La verità incontrovertibile è questa: prima dell’avvento dell'iPhone, Flash era il plugin più richiesto da tutti i navigatori. Era sinonimo di animazione e interazione online. Con l'avvento dell'iPhone, Flash ha iniziato il suo lento declino, sostituito dall'HTML5.
È riconosciuto da tutti che Steve Jobs sia stato il nemico giurato di Flash: la sua decisione di ometterlo tra i servizi del browser Safari dei suoi melafonini ne ha decretato la sconfitta.

Il tweet
Il tweet

Eppure non è sempre stato così: a quanto pare, Apple stava testando Flash sugli iPhone.
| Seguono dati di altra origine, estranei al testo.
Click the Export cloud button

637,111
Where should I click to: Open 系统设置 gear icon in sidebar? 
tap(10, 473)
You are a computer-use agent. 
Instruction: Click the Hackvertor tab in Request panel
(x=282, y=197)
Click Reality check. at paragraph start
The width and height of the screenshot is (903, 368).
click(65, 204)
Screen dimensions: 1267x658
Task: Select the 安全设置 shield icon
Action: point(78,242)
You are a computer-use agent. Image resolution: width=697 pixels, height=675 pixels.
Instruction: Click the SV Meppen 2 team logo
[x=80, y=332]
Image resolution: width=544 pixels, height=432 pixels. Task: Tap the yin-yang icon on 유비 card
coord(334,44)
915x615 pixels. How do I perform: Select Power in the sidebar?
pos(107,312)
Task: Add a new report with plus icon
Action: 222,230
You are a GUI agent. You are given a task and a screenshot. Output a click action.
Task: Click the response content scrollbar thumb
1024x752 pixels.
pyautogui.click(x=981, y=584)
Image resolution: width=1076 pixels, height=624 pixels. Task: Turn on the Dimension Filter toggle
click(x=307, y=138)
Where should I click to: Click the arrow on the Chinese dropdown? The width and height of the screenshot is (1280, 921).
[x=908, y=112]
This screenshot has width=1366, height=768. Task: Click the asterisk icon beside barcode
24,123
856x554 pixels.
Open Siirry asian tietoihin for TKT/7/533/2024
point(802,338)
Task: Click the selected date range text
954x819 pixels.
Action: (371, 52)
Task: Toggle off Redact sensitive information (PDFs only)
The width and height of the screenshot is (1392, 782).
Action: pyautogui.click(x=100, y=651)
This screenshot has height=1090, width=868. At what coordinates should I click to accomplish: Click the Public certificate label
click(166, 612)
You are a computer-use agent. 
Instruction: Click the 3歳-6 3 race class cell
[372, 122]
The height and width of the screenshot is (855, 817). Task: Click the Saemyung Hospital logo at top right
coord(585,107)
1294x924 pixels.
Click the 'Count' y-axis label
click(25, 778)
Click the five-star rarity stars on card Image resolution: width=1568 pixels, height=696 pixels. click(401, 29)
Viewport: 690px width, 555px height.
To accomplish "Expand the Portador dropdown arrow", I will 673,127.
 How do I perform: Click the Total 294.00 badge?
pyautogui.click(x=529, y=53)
Almeno è quanto asserisce Bob Burrough, ex dipendente del colosso di Cupertino. In un post su Twitter, Bourrough ha dichiarato che nel 2008 Apple aveva provato Flash. Jobs, che in seguito accusò Flash di essere "buggato" e dispendioso in termini di consumo della batteria, stroncò ogni tipo di discussione bollandolo come non adatto a dispositivi touchscreen.
Il declino di Flash iniziò da quel momento in cui lo smartphone più ambito del pianeta uscì sul mercato senza la benché minima traccia di esso nel suo browser, in nessuna sua applicazione.